REQUIRED TASKS
(a) Answer these questions using the gardening text, giving each answer on its own line with the matching mark:
(i) How many flower beds need their first weeding of the year?
(ii) Under what conditions did the physio allow gardening within the year?
(iii) How long was each stint the gardeners worked at a house on a round?
(b) Set down the part of the gardening text starting with "The first weeding" and going on through "or chest height’.".
(c) List every specific part of the human body that the gardening text names.

TEXT FOR ANALYSIS
Looking at the weeds starting to mass in what I generously and rather loosely refer to as flower beds here at Grudordy, a mild state of panic is starting to set in. Underwater at the beginning of the week, they are now starting to dry out.


The first weeding of the year in these five enormous beds is a massive undertaking at the best of times for one person with a bad back. This year after back surgery? Well, it’s not going to get done. I will have to steel myself to let them go and take their chances.


Perhaps not only for this year either. Maybe for the future too.


The surgeon shrugged his shoulders when I asked him about continuing working as a gardener and said ‘You need to stop’.


His physio also said ‘No gardening for a year unless it is gentle, and at waist or chest height’.


None of these beds and their contents are conveniently so, this early in the year.



The weeds will have to flourish for the time being. At least until they become waist height and I can wrench them from their moorings more easily.


Back in the day, the early 2000’s to be more precise, part of the business included a thriving and very busy gardening round. Cambridge was desperately short of gardeners, being then as it still is, full of people with enormous brains who earn a crust using them, rather than doing so by wrecking their bodies with manual labour.


We had a particularly busy round there which meant busy, full days, making fighting the dreary, cortège-like traffic each time in and out of the city, almost tolerable.


Each round tended to be in the same area of the city, most often the same street, and usually involved two or three of us working two hour stints at each house, usually at three different gardens per day. Thus each customer had either four or six hours work done in the garden per visit.


One particularly lovely couple had a colourful and beautiful house, with a large city garden that needed improvements and tending. Their front garden was the last bit we revamped; very small but open for all the world to see. We redesigned it, making it stylish and contemporary, in keeping with the inside of the house. It was well photographed by passers by.

EXCERPTED RECORDS
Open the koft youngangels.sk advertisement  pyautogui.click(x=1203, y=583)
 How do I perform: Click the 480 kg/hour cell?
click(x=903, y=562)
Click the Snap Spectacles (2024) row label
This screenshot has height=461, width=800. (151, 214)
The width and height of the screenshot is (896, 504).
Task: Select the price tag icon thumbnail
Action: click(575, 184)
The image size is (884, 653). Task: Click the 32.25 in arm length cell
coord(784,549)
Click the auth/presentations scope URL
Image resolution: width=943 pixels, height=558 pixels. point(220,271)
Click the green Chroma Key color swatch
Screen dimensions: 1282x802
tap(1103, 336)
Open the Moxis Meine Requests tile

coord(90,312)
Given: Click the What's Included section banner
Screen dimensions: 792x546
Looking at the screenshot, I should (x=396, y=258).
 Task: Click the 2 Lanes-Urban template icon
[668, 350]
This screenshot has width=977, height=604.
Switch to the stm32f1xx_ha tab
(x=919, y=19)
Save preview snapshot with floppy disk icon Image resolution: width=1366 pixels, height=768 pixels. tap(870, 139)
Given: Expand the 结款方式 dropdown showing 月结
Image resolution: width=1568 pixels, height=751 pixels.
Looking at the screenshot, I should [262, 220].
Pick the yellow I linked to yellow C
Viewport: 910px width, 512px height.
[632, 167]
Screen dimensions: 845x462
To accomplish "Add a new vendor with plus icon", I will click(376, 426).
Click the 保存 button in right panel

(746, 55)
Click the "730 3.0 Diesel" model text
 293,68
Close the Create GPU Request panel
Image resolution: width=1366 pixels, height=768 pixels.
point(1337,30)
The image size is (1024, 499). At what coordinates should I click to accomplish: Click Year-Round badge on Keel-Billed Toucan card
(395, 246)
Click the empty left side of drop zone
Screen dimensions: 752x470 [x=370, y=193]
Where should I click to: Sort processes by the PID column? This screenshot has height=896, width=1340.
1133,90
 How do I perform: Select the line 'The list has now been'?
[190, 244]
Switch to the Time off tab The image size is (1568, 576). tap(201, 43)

LIST OF SOLUTIONS
(a)
(i) Five.
(ii) Only if it is gentle and at waist or chest height.
(iii) Two hours.

(b)
The first weeding of the year in these five enormous beds is a massive undertaking at the best of times for one person with a bad back. This year after back surgery? Well, it’s not going to get done. I will have to steel myself to let them go and take their chances.


Perhaps not only for this year either. Maybe for the future too.


The surgeon shrugged his shoulders when I asked him about continuing working as a gardener and said ‘You need to stop’.


His physio also said ‘No gardening for a year unless it is gentle, and at waist or chest height’.

(c)
- back
- shoulders
- waist
- chest
- brains